Launched in 2015, Ethereum is the world's programmable blockchain. Like other blockchains, Ethereum has a native cryptocurrency called Ether (ETH). ETH is digital money. People all over the world use ETH to make payments, as a store of value, or as collateral. But unlike other blockchains, Ethereum can do much more.
A smart contract is a computer program or a transaction protocol respectively, which is intended to automatically execute, control or document respectively legally relevant events and actions according to the terms of a contract, of an agreement or of a negotiation.
AML is the abbreviation for ‘anti-money laundering’. AML stands for policy and legislation on money laundering. This prevents illegally acquired funds from being converted into a legal variant. Within the crypto world, it is no longer unusual for AML techniques to be used by exchanges and wallets. This term is often used as AML/KYC, where KYC stands for ‘Know your customer’.
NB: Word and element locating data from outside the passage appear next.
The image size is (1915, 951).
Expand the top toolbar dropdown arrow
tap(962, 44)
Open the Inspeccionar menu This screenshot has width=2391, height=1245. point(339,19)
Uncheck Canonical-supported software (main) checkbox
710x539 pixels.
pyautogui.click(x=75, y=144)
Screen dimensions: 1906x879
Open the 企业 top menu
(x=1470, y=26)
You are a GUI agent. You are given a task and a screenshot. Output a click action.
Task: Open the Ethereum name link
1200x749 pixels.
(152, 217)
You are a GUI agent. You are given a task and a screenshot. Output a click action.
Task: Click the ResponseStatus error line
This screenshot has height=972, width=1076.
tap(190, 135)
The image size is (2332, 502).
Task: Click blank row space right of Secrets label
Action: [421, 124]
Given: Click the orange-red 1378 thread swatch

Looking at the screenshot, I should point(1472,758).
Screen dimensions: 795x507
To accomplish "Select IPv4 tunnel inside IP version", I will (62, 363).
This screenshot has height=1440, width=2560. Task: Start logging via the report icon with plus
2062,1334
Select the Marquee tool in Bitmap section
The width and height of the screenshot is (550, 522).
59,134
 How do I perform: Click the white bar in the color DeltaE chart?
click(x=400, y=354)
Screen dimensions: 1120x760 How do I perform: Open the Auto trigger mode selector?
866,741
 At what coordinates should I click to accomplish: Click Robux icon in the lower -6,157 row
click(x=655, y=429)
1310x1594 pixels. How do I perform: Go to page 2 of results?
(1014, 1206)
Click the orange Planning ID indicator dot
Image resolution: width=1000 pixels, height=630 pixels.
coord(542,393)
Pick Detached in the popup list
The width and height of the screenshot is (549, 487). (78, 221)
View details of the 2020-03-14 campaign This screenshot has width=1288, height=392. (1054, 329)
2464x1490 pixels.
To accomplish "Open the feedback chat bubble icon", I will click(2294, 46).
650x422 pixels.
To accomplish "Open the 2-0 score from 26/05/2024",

Blockchain is most simply defined as a decentralized, distributed ledger technology that records the provenance of a digital asset.
A ‘51% attack’ refers to a possible attack on a blockchain by a group of ‘miners’, who hold more than 50% of the hashrate. In such a situation the ‘miners’ have the possibility to deliberately not confirm transactions or to issue transactions twice (double-spend).
With digital currency, there is a risk that the holder could make a copy of the digital token and send it to a merchant or another party while retaining the original.